MYNXGRIP (6F/7F) VASCULAR CLOSURE DEVICE
Report
- Report Number
- 3004939290-2015-00496
- Event Type
- Injury
- Date Received
- October 27, 2015
- Date of Event
- October 10, 2015
- Report Date
- October 13, 2015
- Manufacturer
- CARDINAL HEALTH
- Product Code
- MGB
- PMA / PMN Number
- P040044
- Adverse Event
- Yes
- Product Problem
- Yes
- Report Source
- Manufacturer report
- Reporter Location
- KY, US
- Reporter Occupation
- RADIOLOGIC TECHNOLOGIST
Narratives
THE DEVICE WAS NOT RETURNED; THEREFORE, A PHYSICAL INVESTIGATION COULD NOT BE PERFORMED. BASED ON THE INFORMATION PROVIDED, THE ROOT CAUSE OF THE REPORTED EVENT COULD NOT BE DETERMINED. A REVIEW OF THE LHR WAS NOT POSSIBLE AS THE LOT NUMBER WAS NOT PROVIDED. NOTE: PI NUMBER IS UNKNOWN AS THE LOT NUMBER WAS NOT PROVIDED.

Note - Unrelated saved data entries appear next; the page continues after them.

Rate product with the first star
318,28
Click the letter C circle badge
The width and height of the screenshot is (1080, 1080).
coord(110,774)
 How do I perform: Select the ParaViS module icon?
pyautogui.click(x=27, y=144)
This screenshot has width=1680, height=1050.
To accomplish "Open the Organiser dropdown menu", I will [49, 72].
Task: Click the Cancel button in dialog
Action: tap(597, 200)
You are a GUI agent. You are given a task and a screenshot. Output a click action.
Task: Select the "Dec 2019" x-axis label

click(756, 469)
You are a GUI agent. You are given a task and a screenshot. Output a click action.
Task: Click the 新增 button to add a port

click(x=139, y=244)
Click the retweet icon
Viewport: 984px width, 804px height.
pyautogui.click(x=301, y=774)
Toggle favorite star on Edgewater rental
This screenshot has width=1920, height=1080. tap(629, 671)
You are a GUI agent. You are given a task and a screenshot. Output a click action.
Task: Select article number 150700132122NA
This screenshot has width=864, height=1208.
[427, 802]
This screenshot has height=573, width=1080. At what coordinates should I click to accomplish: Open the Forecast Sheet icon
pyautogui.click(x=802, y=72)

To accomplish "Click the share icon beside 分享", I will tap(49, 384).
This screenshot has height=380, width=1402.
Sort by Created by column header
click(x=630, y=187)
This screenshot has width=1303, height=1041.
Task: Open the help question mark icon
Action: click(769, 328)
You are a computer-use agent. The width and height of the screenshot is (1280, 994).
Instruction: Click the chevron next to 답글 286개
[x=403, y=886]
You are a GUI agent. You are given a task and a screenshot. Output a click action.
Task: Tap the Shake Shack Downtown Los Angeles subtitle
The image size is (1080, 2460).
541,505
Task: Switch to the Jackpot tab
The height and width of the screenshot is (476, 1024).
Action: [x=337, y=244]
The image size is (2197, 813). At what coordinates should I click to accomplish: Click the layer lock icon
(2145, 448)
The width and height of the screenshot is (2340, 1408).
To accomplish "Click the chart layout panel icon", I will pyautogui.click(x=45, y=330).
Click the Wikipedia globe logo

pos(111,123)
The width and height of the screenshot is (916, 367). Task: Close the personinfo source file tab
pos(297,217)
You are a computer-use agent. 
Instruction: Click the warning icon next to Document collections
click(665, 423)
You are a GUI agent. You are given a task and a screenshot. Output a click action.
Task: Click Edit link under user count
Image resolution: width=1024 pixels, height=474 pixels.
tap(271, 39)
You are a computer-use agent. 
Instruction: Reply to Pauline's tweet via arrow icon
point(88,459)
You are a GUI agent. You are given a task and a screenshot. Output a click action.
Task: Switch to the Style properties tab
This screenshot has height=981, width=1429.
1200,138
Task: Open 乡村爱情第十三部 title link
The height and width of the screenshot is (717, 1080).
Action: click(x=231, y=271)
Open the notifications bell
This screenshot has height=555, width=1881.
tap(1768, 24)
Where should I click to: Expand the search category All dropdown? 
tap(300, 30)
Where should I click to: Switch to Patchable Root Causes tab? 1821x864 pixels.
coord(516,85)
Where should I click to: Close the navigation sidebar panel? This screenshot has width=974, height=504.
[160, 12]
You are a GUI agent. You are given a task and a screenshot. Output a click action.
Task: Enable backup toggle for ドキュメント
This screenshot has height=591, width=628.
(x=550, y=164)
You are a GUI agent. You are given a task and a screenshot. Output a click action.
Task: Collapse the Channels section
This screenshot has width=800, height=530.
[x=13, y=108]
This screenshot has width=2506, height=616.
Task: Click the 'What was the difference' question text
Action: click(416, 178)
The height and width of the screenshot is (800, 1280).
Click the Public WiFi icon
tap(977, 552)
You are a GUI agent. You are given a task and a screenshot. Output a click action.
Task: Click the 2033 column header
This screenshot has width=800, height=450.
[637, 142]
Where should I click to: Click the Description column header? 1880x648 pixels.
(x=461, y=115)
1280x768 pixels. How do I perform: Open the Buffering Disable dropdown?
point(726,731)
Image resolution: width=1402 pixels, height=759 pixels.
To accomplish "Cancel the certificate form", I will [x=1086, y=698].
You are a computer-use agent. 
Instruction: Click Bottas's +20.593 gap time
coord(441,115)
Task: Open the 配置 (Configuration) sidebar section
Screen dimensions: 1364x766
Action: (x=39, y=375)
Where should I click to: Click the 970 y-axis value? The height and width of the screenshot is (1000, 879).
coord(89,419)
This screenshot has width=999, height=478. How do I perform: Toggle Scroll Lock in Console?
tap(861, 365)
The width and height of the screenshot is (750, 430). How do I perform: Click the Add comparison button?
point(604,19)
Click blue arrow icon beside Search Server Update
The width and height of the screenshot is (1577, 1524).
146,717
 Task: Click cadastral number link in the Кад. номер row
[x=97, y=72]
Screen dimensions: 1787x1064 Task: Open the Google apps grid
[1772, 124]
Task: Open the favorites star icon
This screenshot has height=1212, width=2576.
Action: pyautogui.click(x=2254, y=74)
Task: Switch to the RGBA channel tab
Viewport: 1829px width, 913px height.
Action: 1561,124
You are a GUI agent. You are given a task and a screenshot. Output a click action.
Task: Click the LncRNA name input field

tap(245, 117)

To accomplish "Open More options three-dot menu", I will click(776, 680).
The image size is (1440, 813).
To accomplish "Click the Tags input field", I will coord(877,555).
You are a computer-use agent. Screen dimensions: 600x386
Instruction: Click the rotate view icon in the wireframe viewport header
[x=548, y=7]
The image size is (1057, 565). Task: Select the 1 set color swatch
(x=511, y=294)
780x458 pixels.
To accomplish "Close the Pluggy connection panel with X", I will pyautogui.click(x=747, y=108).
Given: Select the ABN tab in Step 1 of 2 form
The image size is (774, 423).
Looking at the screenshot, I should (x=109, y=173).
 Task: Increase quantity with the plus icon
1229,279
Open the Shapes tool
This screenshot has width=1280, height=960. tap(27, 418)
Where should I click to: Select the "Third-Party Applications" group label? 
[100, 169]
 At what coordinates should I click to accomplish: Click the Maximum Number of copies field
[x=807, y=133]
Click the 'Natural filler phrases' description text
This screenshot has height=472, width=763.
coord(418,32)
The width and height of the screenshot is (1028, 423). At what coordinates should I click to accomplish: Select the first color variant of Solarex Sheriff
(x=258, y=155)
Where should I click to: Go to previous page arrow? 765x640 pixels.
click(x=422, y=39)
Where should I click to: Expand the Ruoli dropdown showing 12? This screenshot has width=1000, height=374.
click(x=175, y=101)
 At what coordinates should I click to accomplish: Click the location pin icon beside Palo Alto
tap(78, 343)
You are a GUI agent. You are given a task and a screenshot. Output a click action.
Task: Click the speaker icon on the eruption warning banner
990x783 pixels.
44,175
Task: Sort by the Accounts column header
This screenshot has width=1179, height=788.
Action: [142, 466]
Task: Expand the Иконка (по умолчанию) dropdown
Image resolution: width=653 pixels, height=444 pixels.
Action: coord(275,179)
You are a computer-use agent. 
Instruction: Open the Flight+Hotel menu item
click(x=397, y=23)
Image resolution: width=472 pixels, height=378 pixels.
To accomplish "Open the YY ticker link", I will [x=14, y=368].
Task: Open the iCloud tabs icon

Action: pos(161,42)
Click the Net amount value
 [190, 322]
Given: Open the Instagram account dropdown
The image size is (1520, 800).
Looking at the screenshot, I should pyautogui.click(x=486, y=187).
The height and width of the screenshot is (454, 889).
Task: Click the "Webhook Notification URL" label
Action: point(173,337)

THE FOLLOWING INFORMATION WAS REPORTED: VERY FLUENT MYNXGRIP VASCULAR CLOSURE DEVICE USER FAILED TO ACHIEVE HEMOSTASIS WITH THE DEVICE. SPECIFICALLY, UPON DEVICE REMOVAL FROM THE PATIENT THERE WAS IMMEDIATELY BLEEDING AT THE SKIN LEVEL AS WELL AS UNDER THE SKIN THAT RESULTED IN A HEMATOMA OF OVER 6 CM IN SIZE WHICH WAS MANAGED BY THE PHYSICIAN AND THE RADIOLOGIC TECHNOLOGIST. HEMOSTASIS WAS ACHIEVED AFTER 22 MINUTES MANUAL COMPRESSION WITH NO FURTHER COMPLICATIONS. IT IS UNKNOWN IF THE PATIENT WAS HOSPITALIZED. PROCEDURE TYPE: INTERVENTION PERIPHERAL SHEATH SIZE: 7F.
Devices
| Seq | Brand | Generic | Product Code | Manufacturer | Model | Lot | UDI-DI |
|---|---|---|---|---|---|---|---|
| 710177 | MYNXGRIP (6F/7F) VASCULAR CLOSURE DEVICE | MGB | MGB | CARDINAL HEALTH | MX6721 | NI |
Patients
| Seq | Age | Sex | Outcome | Treatment |
|---|---|---|---|---|
| 1 | 58 YR | Other |